Périodiquement, il faut faire ressemeller ses bottes, usées par les kilomètres parcourus sur le bitume d’ici et d’ailleurs. Je les confie donc au cordonnier, et passe les récupérer quelques jours plus tard. En attendant que le commerçant sorte de son atelier, qui fleure le cuir et le camembert(?), je parcours des yeux les étagères derrière la caisse, où plusieurs paires de chaussures réparées et dûment étiquetées attendent leur propriétaire. Bizarre, je ne trouve pas les miennes; ne seraient-elles pas encore prêtes? Les seules qui leur ressemblent vaguement sont des bottines de cuir noir avachies et très déformées. Pas à moi, ces horreurs, pense-je, vaguement dégoûtée. Et pourtant… Le cordonnier prend mon ticket, et c’est précisément cette paire-là qu’il me tend. Rouge de honte, je les fourre dans un sac et m’enfuis, tête basse. Eh oui, les kilomètres, ça use drôlement, et pas que les semelles!

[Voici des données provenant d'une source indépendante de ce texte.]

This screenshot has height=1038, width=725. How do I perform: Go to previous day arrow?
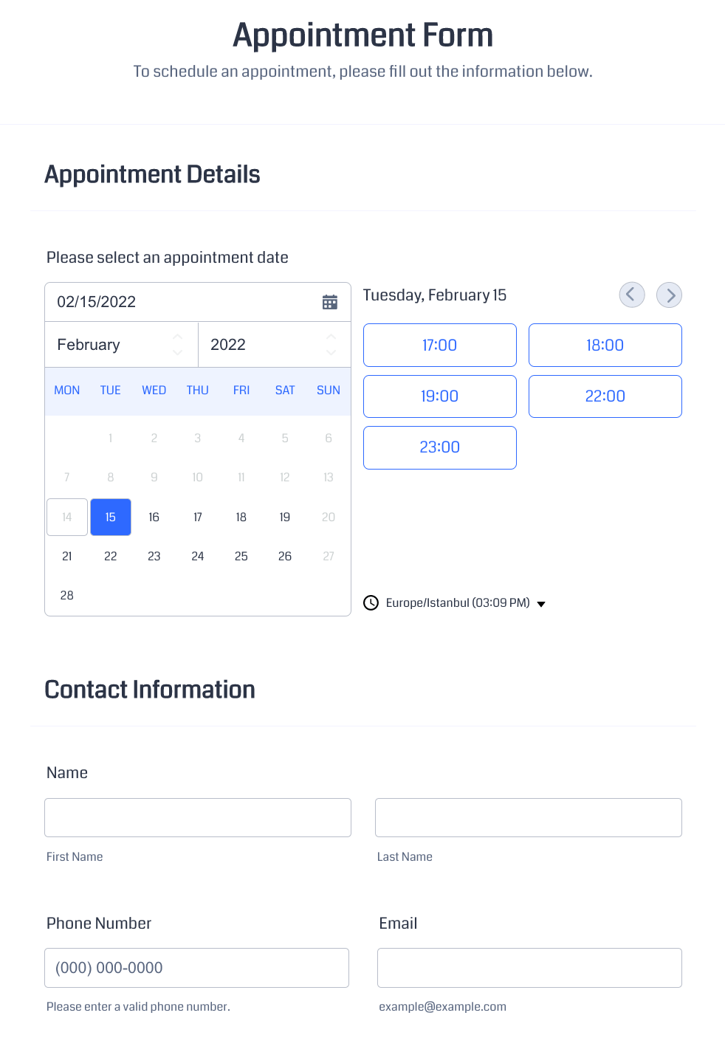click(x=631, y=295)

Le discours passe par l’estomac
Vernissage d’une exposition au Musée d’art et d’histoire. Discours d’inauguration un peu formel des organisateurs devant un parterre de spectateurs contenus, qui rient ou applaudissent poliment aux moments opportuns. A la fin du laïus, on annonce un apéritif, avec dégustation spéciale d’hydromel : c’est alors un vaste murmure d’approbation (« mmmh ! »), terriblement spontané, qui dégèle l’assemblée ! Surtout les femmes, m’a‑t-on assuré. Mais à mon avis, ce ne sont pas des mains uniquement féminines qui se sont ruées ensuite sur les verres du délicieux breuvage… D’ailleurs, je n’en ai même pas eu!
Alexandre, ce héros
Il y a quelque temps passait au cinéma un film retraçant en grande pompe la vie et la carrière d’ Alexandre le Grand. En librairie, ce film a suscité une soudaine floraison d’ouvrages plus ou moins scientifiques consacrés au conquérant (à croire qu’ils sommeillaient dans les tiroirs en attendant la sortie d’un film, justement). Qu’un film relance l’intérêt du public pour un personnage historique, soit. Mais ce qui me laisse perplexe, c’est cette bande de papier rouge placée en travers d’une biographie, proclamant en grandes lettres blanches: “Retrouvez les héros du film”. Le cinéma semble-t-il désormais plus vrai que l’histoire? Ou alors, ne conçoit-on plus l’histoire que comme un film? A moins qu’Alexandre, personnage auréolé de mythe, ait simplement l’étoffe parfaite d’un héros de pellicule… quitte à confondre?
Fin de fouilles
Ca y est: après 3 ans, notre campagne de fouilles prend fin. Malgré le froid, la boue, la canicule, les heures passées à écoper les secteurs inondés ou à dégeler le sol durci, malgré les WC sans chauffage ni chasse d’eau, les tendinites et autres lumbagos, les longues périodes sans découverte, malgré la pluie, le vent arracheur de tentes, les fastidieuses rectifications de stratigraphies, les dessins à faire couché dans l’eau, les aspirateurs bouchés, les grincements humains, les pieds congelés, les lourdes brouettes à pousser, les décapages interminables, les oreilles de cochon cachées par de petits plaisantins… et tant d’autres détails pittoresques: j’ai ressenti un gros pincement au coeur cet après-midi en voyant nos serres en cours de démontage. Leurs armatures métalliques se dressaient soudain toutes nues, comme les côtes d’un squelette de baleine échoué au milieu des secteurs vides. Nous avons d’ailleurs fini sur un petit clin d’oeil: la voiture d’un archéologue étranger venu nous rendre visite était immatriculée TB 22 , soit “Tombe 22” dans le jargon abréviatif que nous utilisons dans la doc de terrain! Doc de terrain qu’il est maintenant temps d’empoigner pour en tirer la substantifique moelle…
Sur ma déclaration d’impôts
Revoici venu le temps honni de la déclaration d’impôts, rendez-vous annuel auquel on n’échappe pas, arghl. Un détail amusant toutefois: sur la première page, qui décrit la “situation personnelle, professionnelle et familiale”, plusieurs éléments ont été préimprimés: mon nom, ma date de naissance, mon état civil et même ma religion. Par contre la rubrique “fille de” est vide! A croire que le nom de mes géniteurs est susceptible de changer d’année en année, et ce au contraire de ma confession! C’est vrai, nous sommes à Fribourg.